__WHAT IS EXPECTED__. Rewrite the items below, replacing "Viewport" with "Window size" wherever it occurs and keeping everything else the same. Leave the pictures out.

__EXTRACTED MATERIAL__.
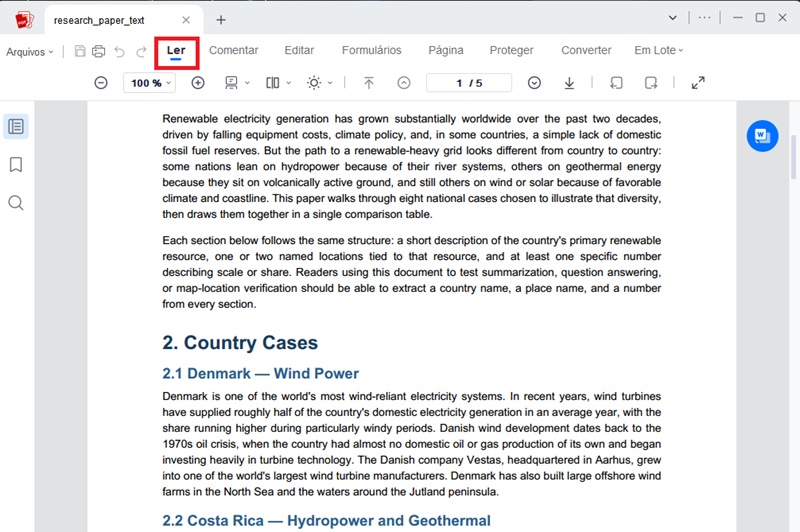800x532 pixels.
Task: Rotate page clockwise icon
Action: click(x=651, y=83)
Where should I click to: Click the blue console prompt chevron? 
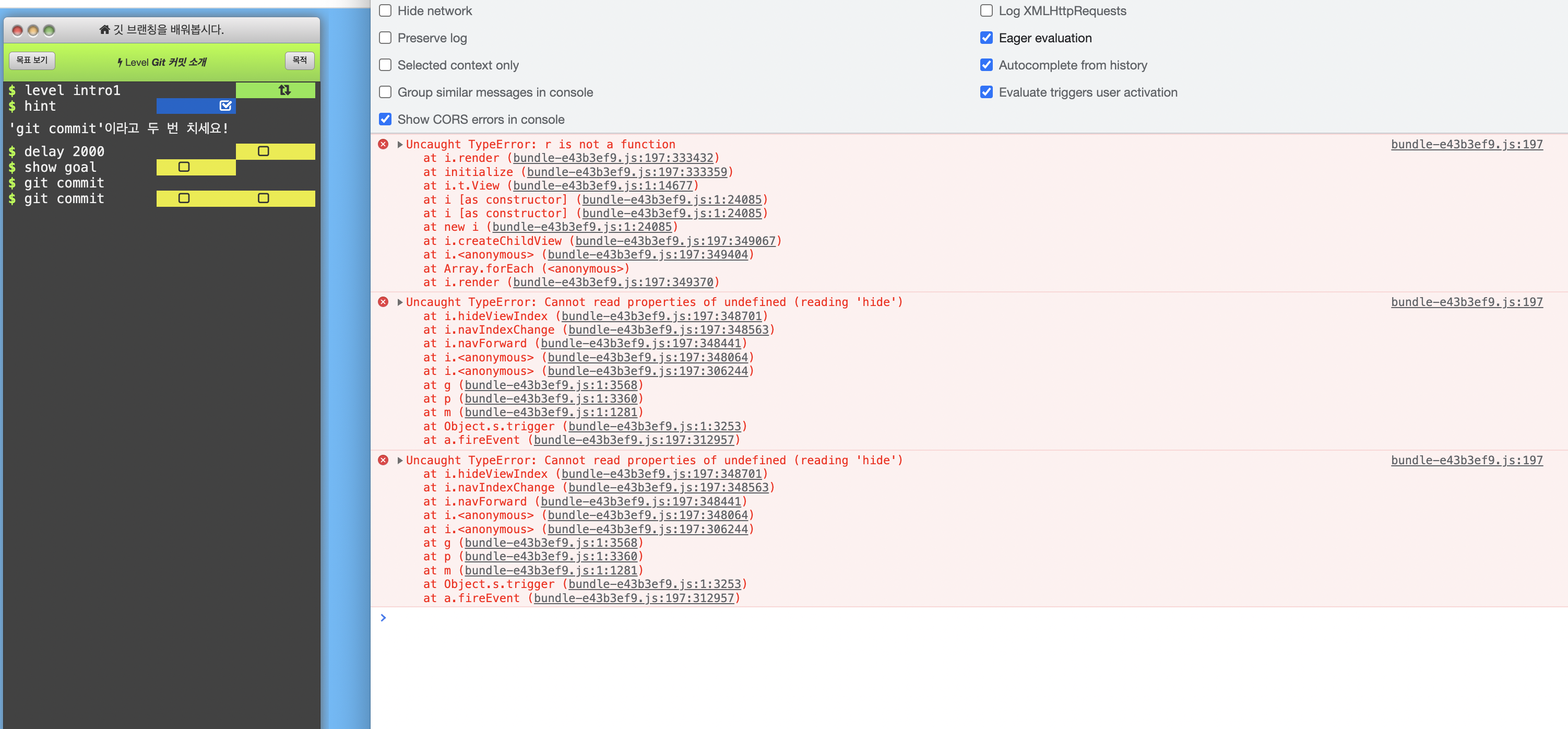(x=384, y=617)
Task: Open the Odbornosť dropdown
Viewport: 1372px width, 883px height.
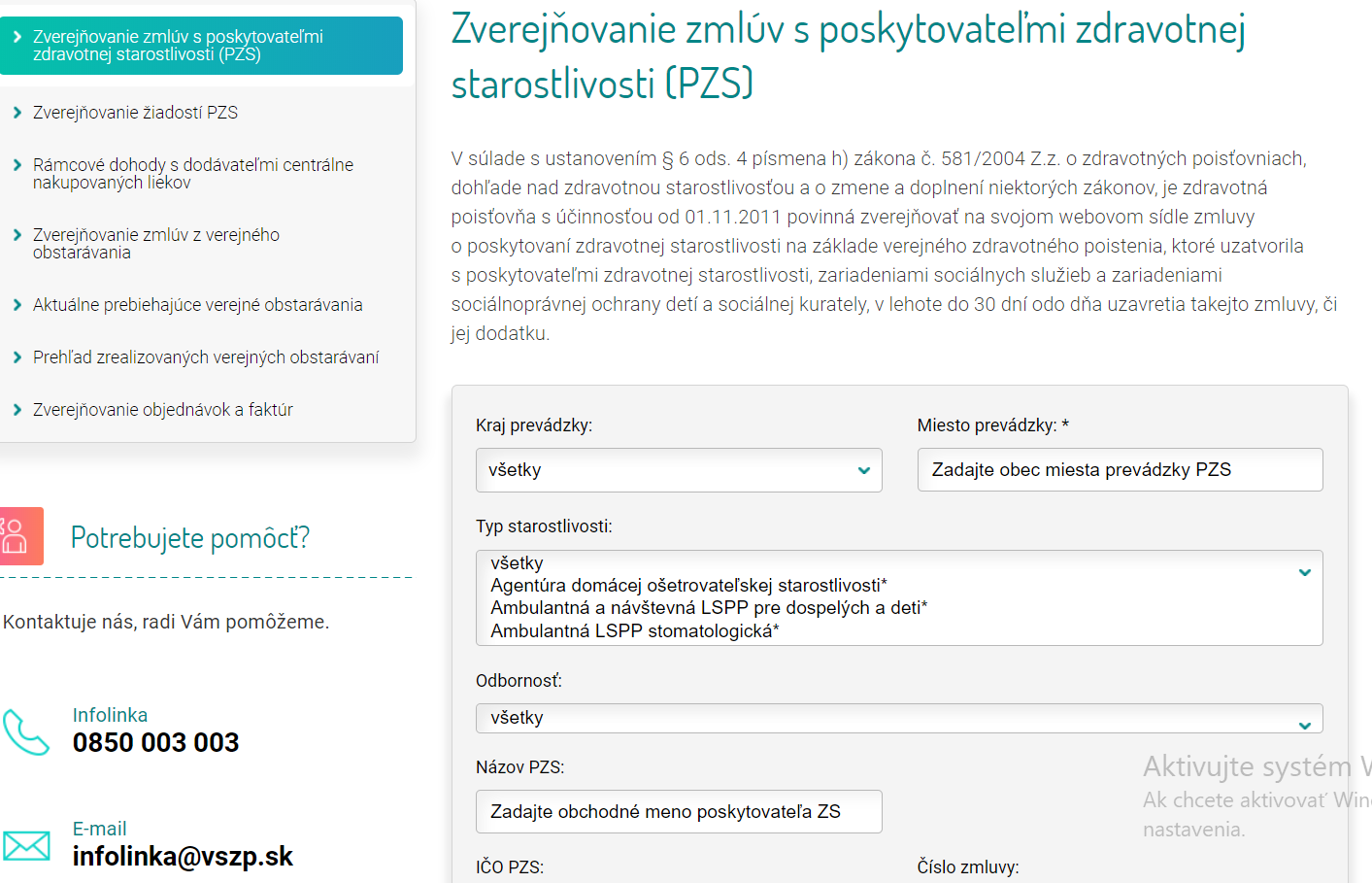Action: (898, 719)
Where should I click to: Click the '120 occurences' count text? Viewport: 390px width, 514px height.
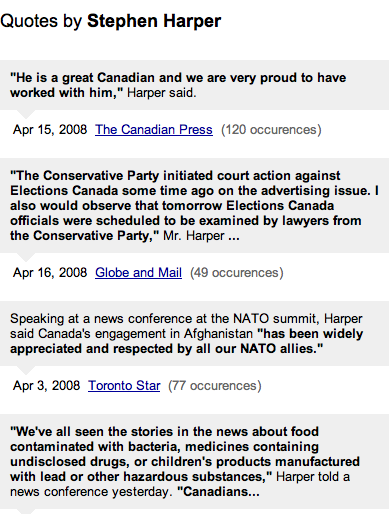(271, 130)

__TASK ANSWER__.
800x532 pixels.
Task: Rotate page clockwise icon
Action: click(x=651, y=83)
Where should I click to: Click the blue console prompt chevron? 
(x=384, y=617)
Task: Open the Odbornosť dropdown
Window size: 1372px width, 883px height.
Action: (898, 719)
Where should I click to: Click the '120 occurences' count text? Window size: 390px width, 514px height.
(271, 130)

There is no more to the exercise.